MOZART-MATINEE / MOZARTEUMORCHESTER / MARCON
27/07/26 Was kann es Schöneres geben, als vormittags Musik von Mozart lauschen zu dürfen? Barock-Künstler Andrea Marcon als Dirigent und Geigerin Isabella Faust gestalteten im Großen Saal des Mozarteums eine Sternstunde.
Von Horst Reischenböck
Nach der Ouverture Spirituelle war es der eigentliche Festspielbeginn, ganz wie in den Anfängen, an die sich freilich kaum jemand mehr erinnern dürfte: Damals fand lediglich ein Kleeblatt an Konzerten von Mitgliedern des Orchesters der Wiener Staatsoper und des damaligen Mozarteum-Orchesters statt, ausnahmslos mit Werken Mozarts...

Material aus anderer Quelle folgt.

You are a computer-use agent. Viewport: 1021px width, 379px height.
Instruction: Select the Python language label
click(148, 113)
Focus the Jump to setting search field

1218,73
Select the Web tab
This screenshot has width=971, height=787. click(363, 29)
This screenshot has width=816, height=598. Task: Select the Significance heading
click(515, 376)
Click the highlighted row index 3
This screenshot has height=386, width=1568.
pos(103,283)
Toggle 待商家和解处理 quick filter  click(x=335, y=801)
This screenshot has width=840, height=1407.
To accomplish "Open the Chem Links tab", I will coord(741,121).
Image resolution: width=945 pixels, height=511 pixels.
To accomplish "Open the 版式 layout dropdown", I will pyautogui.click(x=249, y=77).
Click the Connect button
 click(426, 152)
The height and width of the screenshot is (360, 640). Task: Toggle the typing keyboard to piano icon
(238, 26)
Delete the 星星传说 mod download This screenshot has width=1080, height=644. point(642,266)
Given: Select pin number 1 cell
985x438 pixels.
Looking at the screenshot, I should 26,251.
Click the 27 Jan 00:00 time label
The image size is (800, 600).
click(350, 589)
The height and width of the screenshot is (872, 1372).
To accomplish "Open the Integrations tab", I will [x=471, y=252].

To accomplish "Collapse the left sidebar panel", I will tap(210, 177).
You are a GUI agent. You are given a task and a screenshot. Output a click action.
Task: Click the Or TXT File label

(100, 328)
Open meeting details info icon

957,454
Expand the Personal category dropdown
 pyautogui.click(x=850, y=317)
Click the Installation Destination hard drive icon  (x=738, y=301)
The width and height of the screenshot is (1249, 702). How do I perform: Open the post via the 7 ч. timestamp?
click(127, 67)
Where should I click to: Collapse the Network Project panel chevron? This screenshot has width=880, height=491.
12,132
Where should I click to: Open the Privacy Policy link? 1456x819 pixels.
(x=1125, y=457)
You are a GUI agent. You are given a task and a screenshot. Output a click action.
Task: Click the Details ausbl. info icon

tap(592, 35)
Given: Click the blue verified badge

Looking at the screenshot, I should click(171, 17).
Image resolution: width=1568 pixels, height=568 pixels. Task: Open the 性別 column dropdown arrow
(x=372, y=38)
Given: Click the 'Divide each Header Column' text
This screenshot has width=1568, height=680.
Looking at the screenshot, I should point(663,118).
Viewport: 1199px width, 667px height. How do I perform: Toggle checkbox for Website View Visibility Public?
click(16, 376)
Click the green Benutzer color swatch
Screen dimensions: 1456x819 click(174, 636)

Der aus Treviso gebürtige Andrea Marcon, der bei Jordi Savall und Ton Koopman studiert hat, arbeitete schon verschiedentlich mit Salzburgs Orchestern zusammen. Für die erste Mozart-Matinnee wählte er zwei Sinfonien, mit denen Wolfgang Maßstäbliches geschaffen Von der Besetzung her nahezu identisch dimensioniert, fast kammermusikalisch besetzt – die Symphonie B-Dur KV 319 und die Symphonie A-Dur KV 201 „umrahmten“ das Konzert für Violine und Orchester A-Dur KV 219.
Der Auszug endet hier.